With that in mind, let me review the various pieces of the plan. I think that the consensus from the meeting was that we were all fairly comfortable with the “major ideas” I’m about to describe, but we are still not sure about some of the specific syntax to use (bikeshed time!). With that caveat aside, let’s dig into some of those ideas:

Allow lifetimes to be elided in the body of a type with just one lifetime parameter.

This is fairly straightforward. If you have a struct with just one lifetime parameter, elided lifetimes would be allowed just as in fn arguments, and we will supply that single lifetime parameter:

struct Foo<'a> {
    t: &i32 // assumed to be `&'a i32`
}

Allow structs with a single lifetime parameter to use an “anonymous” syntax.

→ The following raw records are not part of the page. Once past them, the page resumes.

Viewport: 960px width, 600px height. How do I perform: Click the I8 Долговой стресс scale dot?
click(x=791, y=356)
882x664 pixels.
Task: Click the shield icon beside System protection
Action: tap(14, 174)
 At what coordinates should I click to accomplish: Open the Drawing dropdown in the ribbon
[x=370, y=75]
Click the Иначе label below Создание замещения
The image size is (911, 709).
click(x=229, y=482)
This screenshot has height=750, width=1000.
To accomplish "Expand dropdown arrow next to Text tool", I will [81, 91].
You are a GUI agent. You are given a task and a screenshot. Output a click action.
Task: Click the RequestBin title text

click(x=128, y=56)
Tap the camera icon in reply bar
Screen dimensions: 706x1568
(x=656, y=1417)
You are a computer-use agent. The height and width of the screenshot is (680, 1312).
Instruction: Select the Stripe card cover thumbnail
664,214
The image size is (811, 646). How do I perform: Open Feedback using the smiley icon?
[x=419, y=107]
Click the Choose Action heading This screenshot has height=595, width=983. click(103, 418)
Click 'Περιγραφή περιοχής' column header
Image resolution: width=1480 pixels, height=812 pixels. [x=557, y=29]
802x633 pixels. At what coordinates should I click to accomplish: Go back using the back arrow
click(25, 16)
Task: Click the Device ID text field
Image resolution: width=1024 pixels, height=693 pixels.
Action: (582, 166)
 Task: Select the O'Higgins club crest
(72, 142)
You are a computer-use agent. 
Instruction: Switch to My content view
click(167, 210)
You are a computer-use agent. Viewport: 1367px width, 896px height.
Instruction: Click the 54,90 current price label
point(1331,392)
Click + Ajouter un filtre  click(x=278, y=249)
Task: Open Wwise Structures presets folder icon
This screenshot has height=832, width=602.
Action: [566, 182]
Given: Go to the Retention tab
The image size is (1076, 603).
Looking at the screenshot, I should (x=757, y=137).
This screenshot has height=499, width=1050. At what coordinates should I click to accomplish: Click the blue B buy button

There is some debate about what this syntax should be. I’ll give the two contenders here, and discuss the pros/cons below.

// Contender 1: The single tick.
struct Foo<'> {
    t: &i32
}

// Contender 2: Trailing ampersand.
struct Foo& {
    t: &i32
}

Prefer for this same “anonymous” syntax to be used in references to a type.

Right now, for a struct type with lifetime parameters like Foo, we have no way to “signal” that Foo contains a lifetime parameter without using an explicit name. This can lead to a lot of confusion. For example, in a signature like this, there is no obvious way to know that the receiver will remain borrowed as long as the return value is in use. The only way to tell is to consult the definition of Foo.

impl Bar {
    fn foo(&self) -> Foo { ... }
}

Similarly, in this case, it is not obvious that Foo has references in it which might prevent us from (e.g.) sending Foo to another thread. Unless we know the type definition of Foo, it appears visually that Foo is “fully owned data”, like a Vec<i32> would be:

impl Bar {
    fn use_foo(&self, f: Foo) { ... }
}

In contrast, in the explicit forms, the presence of borrows are visually obvious, but the syntax is wordy and clunky:

impl Bar {
    fn foo<'a>(&'a self) -> Foo<'a> { ... }
    fn use_foo<'a, 'b>(&'a self, Foo<'b>) { ... }
}

The proposed solution is to allow that same anonymous syntax that we use to declare Foo to also reference Foo without naming the lifetime; this would be filled in with the same value that would be used for an elided lifetime. We would then deprecate the current elision rules when being applied to a struct with lifetime parameters unless the new syntax is used. (When referencing a type, the syntax can in fact be used to elide any number of lifetimes; so if you have struct Foo2<'a, 'b>, you can still write Foo2& or Foo2<'>, in which case it is eliding both lifetime parameters.)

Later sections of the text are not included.